Mobiliser les ressources domestiques sans étrangler la croissance
Même si l’agenda international progresse, la soutenabilité de long terme passe par une mobilisation accrue des ressources internes. L’Union africaine s’est fixée la cible ambitieuse de financer 75 % de ses besoins de développement sur fonds domestiques d’ici 2063. Pretoria plaide pour un ‘pacte d’assistance technique’ liant l’OCDE, le FMI et l’Union africaine afin d’harmoniser les cadres fiscaux, d’élargir l’assiette de TVA et de lutter contre les flux financiers illicites estimés à plus de 88 milliards de dollars par an selon la CEA. L’initiative inclurait un mécanisme de « peer-review » régional piloté par la Banque africaine de développement, inspiré du modèle de l’APRm, afin de surveiller la progression des réformes sans imposer de conditionnalités rigides qui pénaliseraient la reprise post-pandémie.
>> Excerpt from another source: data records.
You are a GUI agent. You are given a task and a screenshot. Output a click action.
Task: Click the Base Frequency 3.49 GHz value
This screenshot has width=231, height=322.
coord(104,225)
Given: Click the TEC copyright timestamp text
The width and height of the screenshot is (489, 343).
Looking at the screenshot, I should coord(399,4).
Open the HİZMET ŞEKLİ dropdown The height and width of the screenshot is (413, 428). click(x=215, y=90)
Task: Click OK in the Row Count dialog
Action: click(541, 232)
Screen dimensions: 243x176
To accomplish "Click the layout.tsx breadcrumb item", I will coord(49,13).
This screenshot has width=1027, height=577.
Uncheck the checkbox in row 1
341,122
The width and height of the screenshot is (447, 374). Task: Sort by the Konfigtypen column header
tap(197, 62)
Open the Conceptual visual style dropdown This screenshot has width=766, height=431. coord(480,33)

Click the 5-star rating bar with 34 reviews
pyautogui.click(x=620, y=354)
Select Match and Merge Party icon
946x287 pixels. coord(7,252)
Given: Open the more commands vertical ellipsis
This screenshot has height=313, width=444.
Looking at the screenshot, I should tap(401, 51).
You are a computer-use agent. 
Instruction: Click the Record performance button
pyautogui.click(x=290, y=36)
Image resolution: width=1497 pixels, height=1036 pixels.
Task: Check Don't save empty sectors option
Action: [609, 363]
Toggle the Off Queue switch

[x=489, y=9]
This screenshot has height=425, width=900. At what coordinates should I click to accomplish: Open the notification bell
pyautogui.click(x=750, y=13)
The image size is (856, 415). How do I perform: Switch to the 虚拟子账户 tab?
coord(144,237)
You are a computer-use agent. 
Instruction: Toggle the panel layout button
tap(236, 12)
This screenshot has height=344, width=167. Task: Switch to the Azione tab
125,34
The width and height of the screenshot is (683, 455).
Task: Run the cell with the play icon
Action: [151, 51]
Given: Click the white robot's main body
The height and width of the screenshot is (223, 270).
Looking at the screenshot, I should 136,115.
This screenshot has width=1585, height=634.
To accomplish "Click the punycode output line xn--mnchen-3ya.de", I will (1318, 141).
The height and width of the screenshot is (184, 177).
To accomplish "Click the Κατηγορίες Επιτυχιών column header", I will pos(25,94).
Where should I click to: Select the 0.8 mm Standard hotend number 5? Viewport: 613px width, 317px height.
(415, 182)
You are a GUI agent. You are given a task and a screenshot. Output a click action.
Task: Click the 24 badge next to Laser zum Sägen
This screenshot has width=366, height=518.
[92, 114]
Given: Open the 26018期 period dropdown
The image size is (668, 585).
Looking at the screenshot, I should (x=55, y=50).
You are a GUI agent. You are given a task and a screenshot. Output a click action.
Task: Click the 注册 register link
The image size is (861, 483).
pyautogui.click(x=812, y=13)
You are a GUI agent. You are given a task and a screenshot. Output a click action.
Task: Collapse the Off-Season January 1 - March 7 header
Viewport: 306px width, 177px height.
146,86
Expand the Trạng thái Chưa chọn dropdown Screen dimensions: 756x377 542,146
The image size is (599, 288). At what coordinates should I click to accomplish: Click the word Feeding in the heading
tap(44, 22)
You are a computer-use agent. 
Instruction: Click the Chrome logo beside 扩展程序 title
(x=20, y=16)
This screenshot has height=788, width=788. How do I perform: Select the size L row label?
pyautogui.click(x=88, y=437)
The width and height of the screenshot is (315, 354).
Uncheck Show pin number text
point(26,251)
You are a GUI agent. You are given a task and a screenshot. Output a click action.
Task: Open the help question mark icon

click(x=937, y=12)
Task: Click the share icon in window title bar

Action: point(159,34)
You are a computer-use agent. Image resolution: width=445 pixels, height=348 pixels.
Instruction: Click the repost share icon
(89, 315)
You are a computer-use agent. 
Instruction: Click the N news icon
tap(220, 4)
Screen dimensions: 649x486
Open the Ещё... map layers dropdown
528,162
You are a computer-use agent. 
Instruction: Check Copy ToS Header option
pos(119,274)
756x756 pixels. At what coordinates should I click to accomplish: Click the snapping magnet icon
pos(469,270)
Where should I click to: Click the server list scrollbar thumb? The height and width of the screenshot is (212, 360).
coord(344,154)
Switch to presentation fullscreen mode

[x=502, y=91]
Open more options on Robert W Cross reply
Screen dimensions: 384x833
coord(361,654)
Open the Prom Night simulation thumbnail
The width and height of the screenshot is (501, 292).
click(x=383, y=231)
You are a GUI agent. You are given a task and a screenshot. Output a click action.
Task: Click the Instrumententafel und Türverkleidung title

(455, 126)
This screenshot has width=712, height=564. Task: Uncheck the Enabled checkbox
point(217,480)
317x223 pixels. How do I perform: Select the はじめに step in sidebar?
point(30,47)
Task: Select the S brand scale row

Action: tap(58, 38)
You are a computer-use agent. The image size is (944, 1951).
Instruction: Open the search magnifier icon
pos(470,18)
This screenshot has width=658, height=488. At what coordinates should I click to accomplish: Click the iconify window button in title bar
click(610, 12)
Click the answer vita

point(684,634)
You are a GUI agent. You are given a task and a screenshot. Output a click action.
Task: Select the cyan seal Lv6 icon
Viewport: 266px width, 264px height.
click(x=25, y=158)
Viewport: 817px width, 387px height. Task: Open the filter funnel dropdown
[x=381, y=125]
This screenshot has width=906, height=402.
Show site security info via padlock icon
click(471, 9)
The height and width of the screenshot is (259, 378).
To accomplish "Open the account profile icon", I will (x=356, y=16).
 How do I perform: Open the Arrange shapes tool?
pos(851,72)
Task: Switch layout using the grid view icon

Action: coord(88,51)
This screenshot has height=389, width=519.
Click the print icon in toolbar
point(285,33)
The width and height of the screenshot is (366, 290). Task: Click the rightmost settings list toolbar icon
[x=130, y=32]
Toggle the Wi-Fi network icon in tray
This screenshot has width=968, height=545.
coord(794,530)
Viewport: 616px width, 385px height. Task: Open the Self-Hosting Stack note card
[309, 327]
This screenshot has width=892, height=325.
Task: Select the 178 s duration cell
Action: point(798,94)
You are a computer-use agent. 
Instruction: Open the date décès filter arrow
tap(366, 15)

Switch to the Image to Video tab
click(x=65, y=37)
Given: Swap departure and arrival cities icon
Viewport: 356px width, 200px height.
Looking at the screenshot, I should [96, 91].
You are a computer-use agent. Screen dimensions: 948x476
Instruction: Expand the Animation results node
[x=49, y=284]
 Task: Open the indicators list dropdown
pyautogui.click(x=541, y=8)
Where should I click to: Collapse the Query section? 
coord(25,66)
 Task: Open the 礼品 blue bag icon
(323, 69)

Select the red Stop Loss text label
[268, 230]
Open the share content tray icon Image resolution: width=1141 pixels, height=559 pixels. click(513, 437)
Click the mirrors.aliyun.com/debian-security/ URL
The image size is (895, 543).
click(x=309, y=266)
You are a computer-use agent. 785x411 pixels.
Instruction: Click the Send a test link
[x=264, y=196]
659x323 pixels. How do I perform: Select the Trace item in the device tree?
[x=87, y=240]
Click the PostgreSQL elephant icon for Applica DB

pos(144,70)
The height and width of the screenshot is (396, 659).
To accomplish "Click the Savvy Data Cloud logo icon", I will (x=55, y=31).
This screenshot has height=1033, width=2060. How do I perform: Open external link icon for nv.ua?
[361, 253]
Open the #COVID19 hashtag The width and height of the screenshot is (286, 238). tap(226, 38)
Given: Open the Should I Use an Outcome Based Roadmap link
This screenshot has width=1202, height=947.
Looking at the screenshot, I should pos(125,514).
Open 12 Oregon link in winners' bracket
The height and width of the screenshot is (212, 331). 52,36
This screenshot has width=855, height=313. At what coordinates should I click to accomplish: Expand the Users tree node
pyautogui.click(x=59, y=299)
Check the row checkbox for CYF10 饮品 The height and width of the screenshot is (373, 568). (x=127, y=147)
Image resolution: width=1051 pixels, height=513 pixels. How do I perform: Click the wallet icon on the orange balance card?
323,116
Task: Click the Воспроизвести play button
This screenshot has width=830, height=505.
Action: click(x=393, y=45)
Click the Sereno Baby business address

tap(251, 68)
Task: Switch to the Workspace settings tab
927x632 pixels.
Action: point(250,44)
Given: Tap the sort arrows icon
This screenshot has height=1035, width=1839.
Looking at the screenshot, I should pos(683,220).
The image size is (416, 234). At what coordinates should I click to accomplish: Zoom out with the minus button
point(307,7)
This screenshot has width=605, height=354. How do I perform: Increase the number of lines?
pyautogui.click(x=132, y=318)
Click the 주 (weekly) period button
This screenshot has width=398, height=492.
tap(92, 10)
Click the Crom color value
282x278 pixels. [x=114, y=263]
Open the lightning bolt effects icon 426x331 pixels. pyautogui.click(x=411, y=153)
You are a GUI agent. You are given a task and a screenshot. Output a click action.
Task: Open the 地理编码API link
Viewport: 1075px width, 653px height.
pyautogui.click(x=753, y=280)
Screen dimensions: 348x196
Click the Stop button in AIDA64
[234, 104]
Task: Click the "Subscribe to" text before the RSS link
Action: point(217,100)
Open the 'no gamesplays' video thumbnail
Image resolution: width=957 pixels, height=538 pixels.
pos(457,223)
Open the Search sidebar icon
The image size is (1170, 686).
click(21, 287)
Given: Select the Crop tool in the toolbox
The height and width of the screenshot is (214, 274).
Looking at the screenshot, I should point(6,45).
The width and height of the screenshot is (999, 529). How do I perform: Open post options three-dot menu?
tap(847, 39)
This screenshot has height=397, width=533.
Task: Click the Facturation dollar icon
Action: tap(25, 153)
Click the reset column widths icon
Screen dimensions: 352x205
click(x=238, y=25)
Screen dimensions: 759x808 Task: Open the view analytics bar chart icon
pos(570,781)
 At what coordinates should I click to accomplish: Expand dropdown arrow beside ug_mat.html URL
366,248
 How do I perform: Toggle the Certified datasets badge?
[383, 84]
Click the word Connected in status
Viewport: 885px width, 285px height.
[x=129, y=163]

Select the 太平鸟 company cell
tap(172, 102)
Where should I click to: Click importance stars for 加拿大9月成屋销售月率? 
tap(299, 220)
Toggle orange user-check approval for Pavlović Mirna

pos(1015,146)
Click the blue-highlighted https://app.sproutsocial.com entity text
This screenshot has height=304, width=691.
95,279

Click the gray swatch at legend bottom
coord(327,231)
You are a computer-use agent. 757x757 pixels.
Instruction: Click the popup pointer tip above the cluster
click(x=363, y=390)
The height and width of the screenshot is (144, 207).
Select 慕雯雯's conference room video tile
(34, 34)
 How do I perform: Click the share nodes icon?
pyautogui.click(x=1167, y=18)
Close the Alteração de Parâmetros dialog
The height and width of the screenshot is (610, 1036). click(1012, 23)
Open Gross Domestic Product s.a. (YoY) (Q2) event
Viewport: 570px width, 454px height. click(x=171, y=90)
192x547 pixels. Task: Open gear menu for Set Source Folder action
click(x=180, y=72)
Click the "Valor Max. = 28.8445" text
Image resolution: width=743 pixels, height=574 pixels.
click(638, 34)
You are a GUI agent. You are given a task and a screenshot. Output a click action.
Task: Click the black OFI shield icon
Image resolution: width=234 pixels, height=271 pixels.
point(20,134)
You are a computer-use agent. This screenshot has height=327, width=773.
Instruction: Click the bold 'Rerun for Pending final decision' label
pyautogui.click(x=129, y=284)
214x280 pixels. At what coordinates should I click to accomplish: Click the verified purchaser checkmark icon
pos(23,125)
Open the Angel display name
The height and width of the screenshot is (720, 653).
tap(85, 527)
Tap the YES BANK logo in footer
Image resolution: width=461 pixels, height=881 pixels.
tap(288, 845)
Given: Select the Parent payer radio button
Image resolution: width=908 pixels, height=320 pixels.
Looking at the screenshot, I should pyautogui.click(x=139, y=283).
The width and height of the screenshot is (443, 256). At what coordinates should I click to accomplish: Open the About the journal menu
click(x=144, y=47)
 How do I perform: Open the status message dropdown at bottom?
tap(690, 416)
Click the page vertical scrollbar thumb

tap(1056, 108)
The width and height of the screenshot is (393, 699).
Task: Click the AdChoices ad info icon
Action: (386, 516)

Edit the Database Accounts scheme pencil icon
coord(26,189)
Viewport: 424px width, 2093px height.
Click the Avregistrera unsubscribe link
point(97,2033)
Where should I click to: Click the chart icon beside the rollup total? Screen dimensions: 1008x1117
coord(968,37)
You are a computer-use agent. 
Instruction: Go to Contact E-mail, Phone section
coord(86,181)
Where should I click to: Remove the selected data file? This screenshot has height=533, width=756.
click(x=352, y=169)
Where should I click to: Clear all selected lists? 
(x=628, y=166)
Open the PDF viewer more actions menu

Tour d’horizon final : une fenêtre diplomatique étroite mais décisive
À moins d’un semestre du sommet final à Johannesburg, la présidence sud-africaine dispose encore d’un capital politique précieux : la sympathie des pays du Sud global, l’alignement circonstanciel de l’Union européenne qui cherche à stabiliser son voisinage, et l’appui discret des institutions de Bretton Woods désireuses d’accroître leur pertinence. Son défi est maintenant de convertir cette convergence en décisions mesurables sur les DTS, le Cadre commun et la mobilisation domestique. Comme le confiait récemment un négociateur brésilien : « Le succès du G20 ne se mesurera pas aux pages du communiqué, mais aux points de base économisés par l’Afrique sur ses émissions obligataires. » Pretoria joue donc gros : si elle parvient à arracher un accord, elle établira un précédent pour les futures présidences issues du Sud. Dans le cas contraire, la décennie 2020 pourrait bien rester, pour l’Afrique, une interminable succession de semaines où ‘décennies’ de développement se seront envolées.